Work request: Please copy out the records that follow exactly as they stand.

Stored records
+++++

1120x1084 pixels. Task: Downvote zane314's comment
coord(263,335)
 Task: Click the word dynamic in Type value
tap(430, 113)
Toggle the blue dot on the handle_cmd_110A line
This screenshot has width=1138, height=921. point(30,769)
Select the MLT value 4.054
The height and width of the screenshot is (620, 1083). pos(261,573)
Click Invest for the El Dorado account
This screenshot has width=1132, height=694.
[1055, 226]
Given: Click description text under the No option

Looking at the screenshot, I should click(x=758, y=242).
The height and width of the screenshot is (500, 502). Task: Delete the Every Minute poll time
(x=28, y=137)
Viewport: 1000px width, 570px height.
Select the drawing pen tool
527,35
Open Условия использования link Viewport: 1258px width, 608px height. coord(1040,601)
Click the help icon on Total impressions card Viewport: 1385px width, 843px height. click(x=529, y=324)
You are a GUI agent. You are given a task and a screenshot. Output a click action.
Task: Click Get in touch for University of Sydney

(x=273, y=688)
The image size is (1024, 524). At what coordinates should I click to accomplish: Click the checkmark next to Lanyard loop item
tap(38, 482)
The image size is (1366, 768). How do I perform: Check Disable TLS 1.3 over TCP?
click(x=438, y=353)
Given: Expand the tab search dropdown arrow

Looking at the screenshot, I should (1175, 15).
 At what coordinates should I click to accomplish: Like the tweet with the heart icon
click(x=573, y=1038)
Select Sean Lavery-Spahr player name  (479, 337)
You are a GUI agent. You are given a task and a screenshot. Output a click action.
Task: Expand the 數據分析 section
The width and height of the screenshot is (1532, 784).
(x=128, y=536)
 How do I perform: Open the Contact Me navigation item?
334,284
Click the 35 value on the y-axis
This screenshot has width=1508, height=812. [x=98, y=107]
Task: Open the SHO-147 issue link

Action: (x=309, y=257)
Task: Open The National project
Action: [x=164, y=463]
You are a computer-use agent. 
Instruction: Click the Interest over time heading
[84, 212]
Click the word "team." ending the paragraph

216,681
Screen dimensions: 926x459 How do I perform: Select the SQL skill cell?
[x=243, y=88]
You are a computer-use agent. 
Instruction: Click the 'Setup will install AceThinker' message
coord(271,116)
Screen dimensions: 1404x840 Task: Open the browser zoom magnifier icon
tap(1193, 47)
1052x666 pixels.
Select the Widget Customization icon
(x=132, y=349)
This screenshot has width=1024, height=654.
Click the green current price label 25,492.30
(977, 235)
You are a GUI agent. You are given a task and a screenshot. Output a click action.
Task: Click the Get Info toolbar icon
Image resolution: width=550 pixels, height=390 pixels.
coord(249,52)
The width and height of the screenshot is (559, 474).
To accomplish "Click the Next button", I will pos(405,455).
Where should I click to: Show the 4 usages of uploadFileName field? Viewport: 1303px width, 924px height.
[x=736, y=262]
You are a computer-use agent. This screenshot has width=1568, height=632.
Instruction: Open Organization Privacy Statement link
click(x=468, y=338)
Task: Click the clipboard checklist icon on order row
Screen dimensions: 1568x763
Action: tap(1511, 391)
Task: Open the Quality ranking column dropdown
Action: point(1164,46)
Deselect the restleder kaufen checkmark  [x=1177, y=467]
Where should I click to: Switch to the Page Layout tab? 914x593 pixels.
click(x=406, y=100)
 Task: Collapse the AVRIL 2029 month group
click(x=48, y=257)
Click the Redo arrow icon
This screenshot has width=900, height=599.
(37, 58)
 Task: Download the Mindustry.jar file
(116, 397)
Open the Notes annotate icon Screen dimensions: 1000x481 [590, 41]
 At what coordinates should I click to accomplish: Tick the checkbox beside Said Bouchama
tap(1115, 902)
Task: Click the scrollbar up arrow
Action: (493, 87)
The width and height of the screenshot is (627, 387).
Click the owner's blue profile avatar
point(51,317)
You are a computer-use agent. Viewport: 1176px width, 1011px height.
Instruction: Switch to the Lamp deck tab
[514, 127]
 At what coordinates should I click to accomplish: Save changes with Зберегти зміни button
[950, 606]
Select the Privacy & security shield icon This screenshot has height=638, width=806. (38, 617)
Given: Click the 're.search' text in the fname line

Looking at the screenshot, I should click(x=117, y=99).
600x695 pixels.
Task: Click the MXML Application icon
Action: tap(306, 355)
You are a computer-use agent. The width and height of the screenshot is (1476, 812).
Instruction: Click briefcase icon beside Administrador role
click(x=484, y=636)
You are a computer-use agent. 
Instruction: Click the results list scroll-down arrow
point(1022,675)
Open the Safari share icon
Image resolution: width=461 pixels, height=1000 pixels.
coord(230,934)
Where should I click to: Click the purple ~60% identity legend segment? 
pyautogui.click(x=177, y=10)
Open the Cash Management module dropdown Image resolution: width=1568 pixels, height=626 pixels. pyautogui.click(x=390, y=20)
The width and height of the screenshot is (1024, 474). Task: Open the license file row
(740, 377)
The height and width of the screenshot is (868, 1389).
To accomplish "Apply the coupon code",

+++++

Reply to the exercise:
1120x1084 pixels. Task: Downvote zane314's comment
coord(263,335)
 Task: Click the word dynamic in Type value
tap(430, 113)
Toggle the blue dot on the handle_cmd_110A line
This screenshot has width=1138, height=921. point(30,769)
Select the MLT value 4.054
The height and width of the screenshot is (620, 1083). pos(261,573)
Click Invest for the El Dorado account
This screenshot has width=1132, height=694.
[1055, 226]
Given: Click description text under the No option

Looking at the screenshot, I should click(x=758, y=242).
The height and width of the screenshot is (500, 502). Task: Delete the Every Minute poll time
(x=28, y=137)
Viewport: 1000px width, 570px height.
Select the drawing pen tool
527,35
Open Условия использования link Viewport: 1258px width, 608px height. coord(1040,601)
Click the help icon on Total impressions card Viewport: 1385px width, 843px height. click(x=529, y=324)
You are a GUI agent. You are given a task and a screenshot. Output a click action.
Task: Click Get in touch for University of Sydney

(x=273, y=688)
The image size is (1024, 524). At what coordinates should I click to accomplish: Click the checkmark next to Lanyard loop item
tap(38, 482)
The image size is (1366, 768). How do I perform: Check Disable TLS 1.3 over TCP?
click(x=438, y=353)
Given: Expand the tab search dropdown arrow

Looking at the screenshot, I should (1175, 15).
 At what coordinates should I click to accomplish: Like the tweet with the heart icon
click(x=573, y=1038)
Select Sean Lavery-Spahr player name  (479, 337)
You are a GUI agent. You are given a task and a screenshot. Output a click action.
Task: Expand the 數據分析 section
The width and height of the screenshot is (1532, 784).
(x=128, y=536)
 How do I perform: Open the Contact Me navigation item?
334,284
Click the 35 value on the y-axis
This screenshot has width=1508, height=812. [x=98, y=107]
Task: Open the SHO-147 issue link

Action: (x=309, y=257)
Task: Open The National project
Action: [x=164, y=463]
You are a computer-use agent. 
Instruction: Click the Interest over time heading
[84, 212]
Click the word "team." ending the paragraph

216,681
Screen dimensions: 926x459 How do I perform: Select the SQL skill cell?
[x=243, y=88]
You are a computer-use agent. 
Instruction: Click the 'Setup will install AceThinker' message
coord(271,116)
Screen dimensions: 1404x840 Task: Open the browser zoom magnifier icon
tap(1193, 47)
1052x666 pixels.
Select the Widget Customization icon
(x=132, y=349)
This screenshot has width=1024, height=654.
Click the green current price label 25,492.30
(977, 235)
You are a GUI agent. You are given a task and a screenshot. Output a click action.
Task: Click the Get Info toolbar icon
Image resolution: width=550 pixels, height=390 pixels.
coord(249,52)
The width and height of the screenshot is (559, 474).
To accomplish "Click the Next button", I will pos(405,455).
Where should I click to: Show the 4 usages of uploadFileName field? Viewport: 1303px width, 924px height.
[x=736, y=262]
You are a computer-use agent. This screenshot has width=1568, height=632.
Instruction: Open Organization Privacy Statement link
click(x=468, y=338)
Task: Click the clipboard checklist icon on order row
Screen dimensions: 1568x763
Action: tap(1511, 391)
Task: Open the Quality ranking column dropdown
Action: point(1164,46)
Deselect the restleder kaufen checkmark  [x=1177, y=467]
Where should I click to: Switch to the Page Layout tab? 914x593 pixels.
click(x=406, y=100)
 Task: Collapse the AVRIL 2029 month group
click(x=48, y=257)
Click the Redo arrow icon
This screenshot has width=900, height=599.
(37, 58)
 Task: Download the Mindustry.jar file
(116, 397)
Open the Notes annotate icon Screen dimensions: 1000x481 [590, 41]
 At what coordinates should I click to accomplish: Tick the checkbox beside Said Bouchama
tap(1115, 902)
Task: Click the scrollbar up arrow
Action: (493, 87)
The width and height of the screenshot is (627, 387).
Click the owner's blue profile avatar
point(51,317)
You are a computer-use agent. Viewport: 1176px width, 1011px height.
Instruction: Switch to the Lamp deck tab
[514, 127]
 At what coordinates should I click to accomplish: Save changes with Зберегти зміни button
[950, 606]
Select the Privacy & security shield icon This screenshot has height=638, width=806. (38, 617)
Given: Click the 're.search' text in the fname line

Looking at the screenshot, I should click(x=117, y=99).
600x695 pixels.
Task: Click the MXML Application icon
Action: tap(306, 355)
You are a computer-use agent. The width and height of the screenshot is (1476, 812).
Instruction: Click briefcase icon beside Administrador role
click(x=484, y=636)
You are a computer-use agent. 
Instruction: Click the results list scroll-down arrow
point(1022,675)
Open the Safari share icon
Image resolution: width=461 pixels, height=1000 pixels.
coord(230,934)
Where should I click to: Click the purple ~60% identity legend segment? 
pyautogui.click(x=177, y=10)
Open the Cash Management module dropdown Image resolution: width=1568 pixels, height=626 pixels. pyautogui.click(x=390, y=20)
The width and height of the screenshot is (1024, 474). Task: Open the license file row
(740, 377)
The height and width of the screenshot is (868, 1389).
To accomplish "Apply the coupon code",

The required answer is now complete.